** Start GIVEN INFORMATION **
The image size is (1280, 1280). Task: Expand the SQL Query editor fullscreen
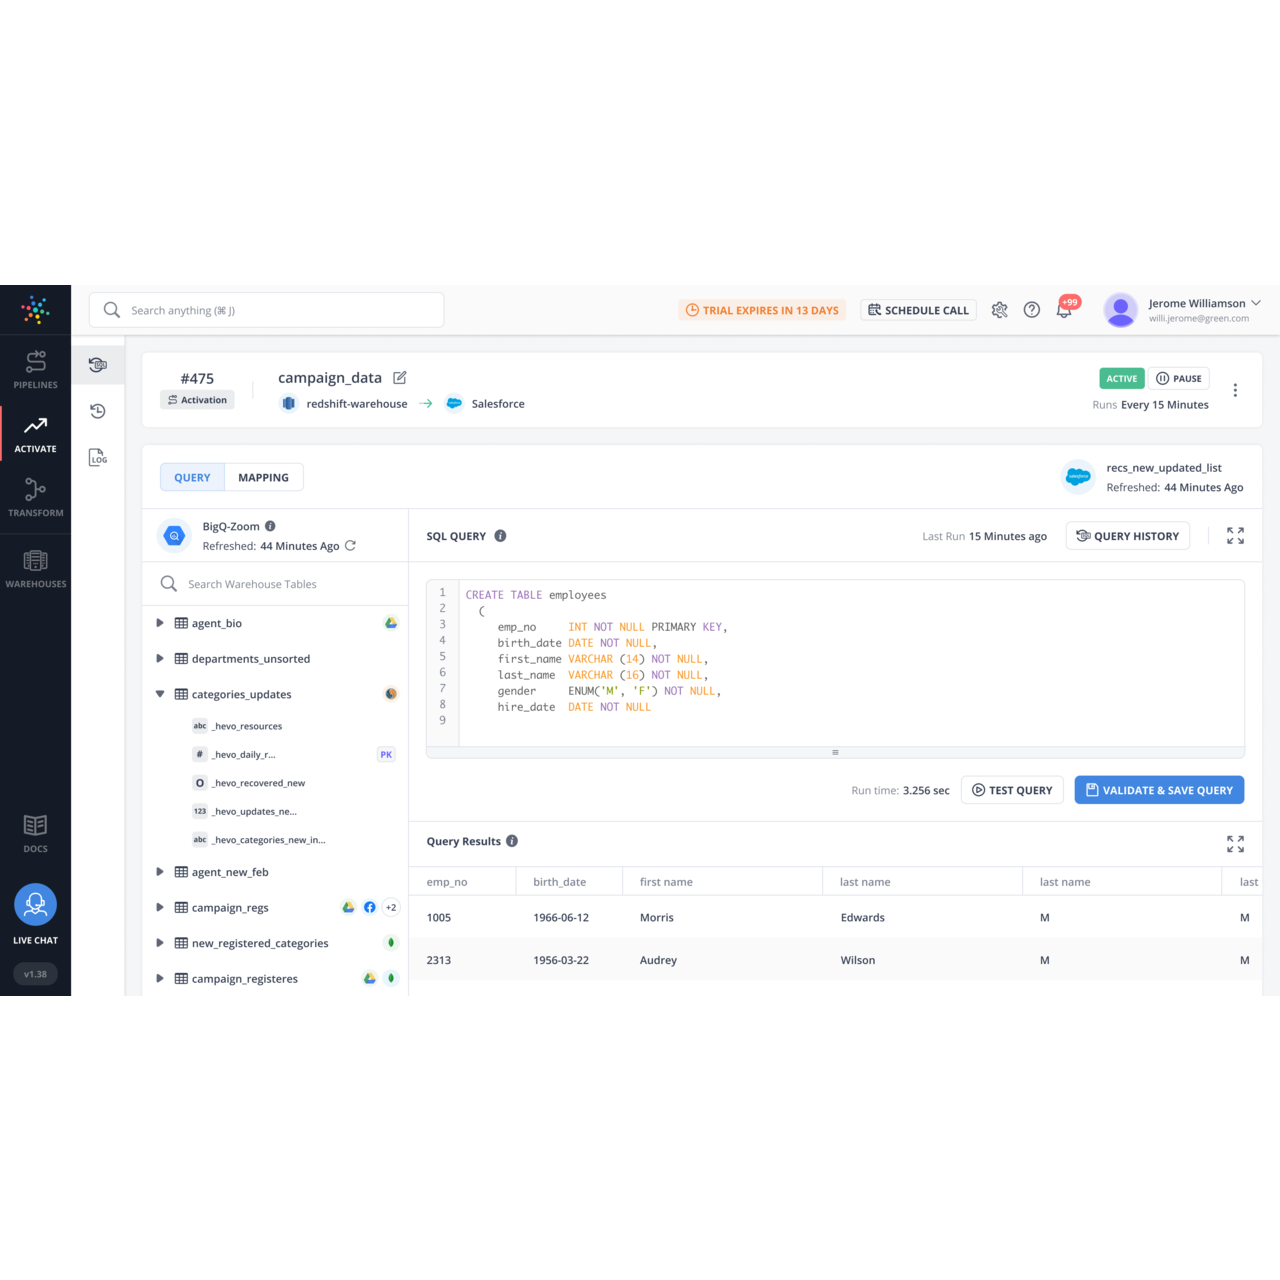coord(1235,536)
** End GIVEN INFORMATION **
** Start GIVEN INFORMATION **
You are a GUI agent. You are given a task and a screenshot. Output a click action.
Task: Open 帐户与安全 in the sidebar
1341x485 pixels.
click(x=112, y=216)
** End GIVEN INFORMATION **
** Start GIVEN INFORMATION **
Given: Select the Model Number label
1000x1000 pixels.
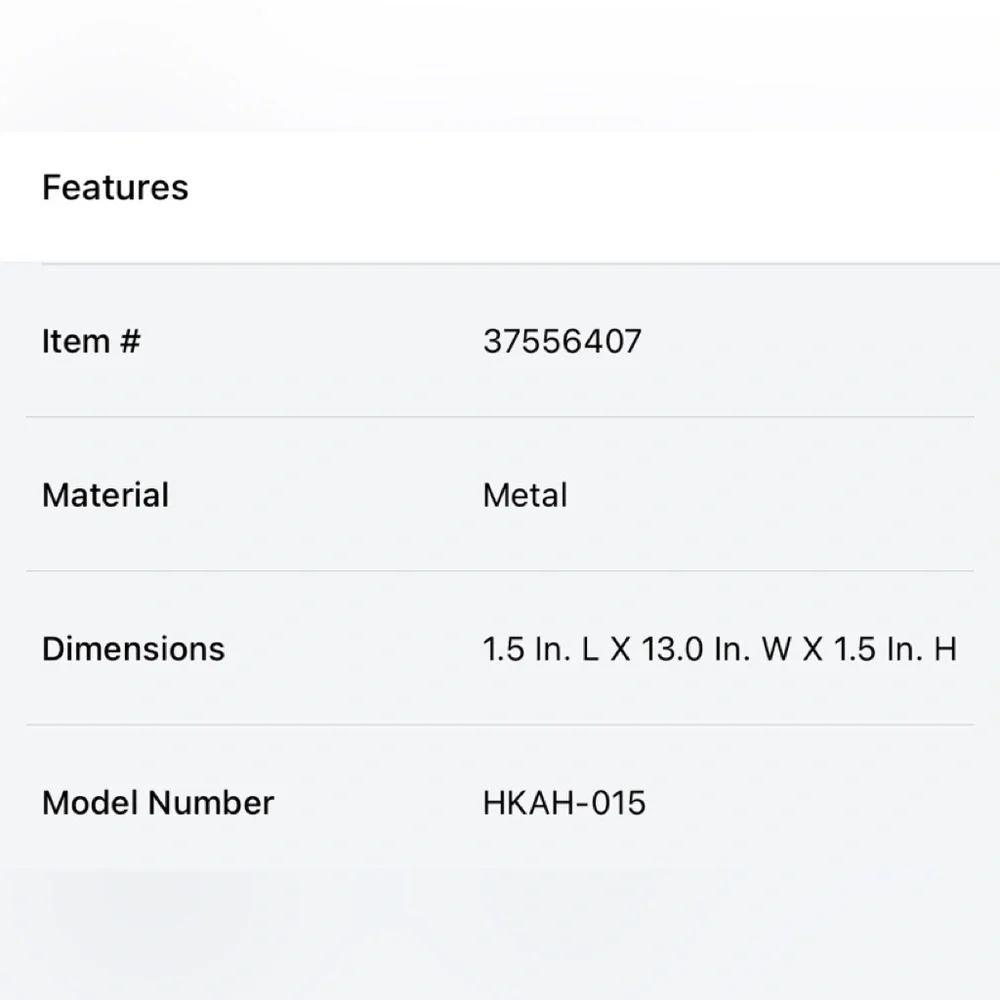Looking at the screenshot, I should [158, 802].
** End GIVEN INFORMATION **
### TASK GOAL
Can you pull out the listing lines from the one with "The image size" up to and including the one with "coord(1235,536)", copying them exactly and leaving out the pictures?

### ANSWER TO THE EXERCISE
The image size is (1280, 1280). Task: Expand the SQL Query editor fullscreen
coord(1235,536)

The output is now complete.